Shareable Biome: SuperTurd

 

SuperTurdSuperTurd is a card game and part of the Shareable Biome project designed to spur conversation about the effect of diet and environment on our microbiome. Our microbial cells outnumber us 10 to 1 making us more microbe then human in some unexpected ways and our gut gardens, which connect our internal and external environment, crave diversity.

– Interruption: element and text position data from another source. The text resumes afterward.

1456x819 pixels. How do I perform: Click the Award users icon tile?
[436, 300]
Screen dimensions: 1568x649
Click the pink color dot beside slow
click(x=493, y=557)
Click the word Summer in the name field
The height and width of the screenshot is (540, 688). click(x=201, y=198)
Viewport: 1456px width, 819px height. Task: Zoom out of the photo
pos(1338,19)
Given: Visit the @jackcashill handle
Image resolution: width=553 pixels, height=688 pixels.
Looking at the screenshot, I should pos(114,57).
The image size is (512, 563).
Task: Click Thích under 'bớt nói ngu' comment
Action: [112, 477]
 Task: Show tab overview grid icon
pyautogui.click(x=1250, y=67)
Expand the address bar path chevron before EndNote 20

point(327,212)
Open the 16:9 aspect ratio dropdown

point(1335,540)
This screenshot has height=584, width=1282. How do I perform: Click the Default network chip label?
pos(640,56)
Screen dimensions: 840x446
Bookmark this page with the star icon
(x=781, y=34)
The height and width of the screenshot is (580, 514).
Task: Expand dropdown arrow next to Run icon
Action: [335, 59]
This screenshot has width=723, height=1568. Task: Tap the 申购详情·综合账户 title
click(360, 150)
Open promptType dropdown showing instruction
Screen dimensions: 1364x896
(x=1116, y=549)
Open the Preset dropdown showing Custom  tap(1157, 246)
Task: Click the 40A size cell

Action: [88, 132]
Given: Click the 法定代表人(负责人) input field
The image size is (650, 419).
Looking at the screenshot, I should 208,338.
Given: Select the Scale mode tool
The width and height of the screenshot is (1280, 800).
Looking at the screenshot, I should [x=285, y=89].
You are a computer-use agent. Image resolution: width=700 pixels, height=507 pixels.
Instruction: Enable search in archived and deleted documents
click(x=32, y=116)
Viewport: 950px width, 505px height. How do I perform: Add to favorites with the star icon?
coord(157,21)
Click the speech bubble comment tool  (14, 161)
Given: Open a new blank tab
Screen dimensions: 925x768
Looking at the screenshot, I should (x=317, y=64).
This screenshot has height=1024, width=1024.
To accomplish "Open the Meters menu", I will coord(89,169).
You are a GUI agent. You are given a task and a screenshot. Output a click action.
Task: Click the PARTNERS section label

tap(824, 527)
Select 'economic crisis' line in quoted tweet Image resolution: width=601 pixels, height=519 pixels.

FMTs exemplify the sort of transmutation of waste that is integral to the implementation and sustenance of liveable ecologies. In The Pasteurization of France, Bruno Latour described microbes as an invisible, ageless force that at times has shown itself more powerful than humanity. The Bubonic Plague was no doubt a massive confrontation with this force, a kind of World War 0 where humanity lost spectacularly (at least in Europe). The trauma of the plague’s devastation might still be repressed within us. The children’s game where players link hands in a circle, chant “ring around the rosie”, and all fall down on the ground reminds some of Boubonic Plague symptoms and issues a warning about its spread. What if the game is more than vestigial plague trauma but a kind of sociobiological defense mechanism encouraging the sharing of germs to build up immature immune systems? This game play seems to be a healthy counterpart to the paranoid use and even abuse of antibiotics. Our Shareable Biome game SuperTurd is meant to seduce people into exchanging bacteria through playing cards while learning about ecology via the playful characterizations of actors (foods, medicines, etc.) affecting microbial diversity. Players can compete to avoid getting cards that reduce diversity and strive to receive a SuperTurd which replenishes points if their microbiome becomes dangerously depleted.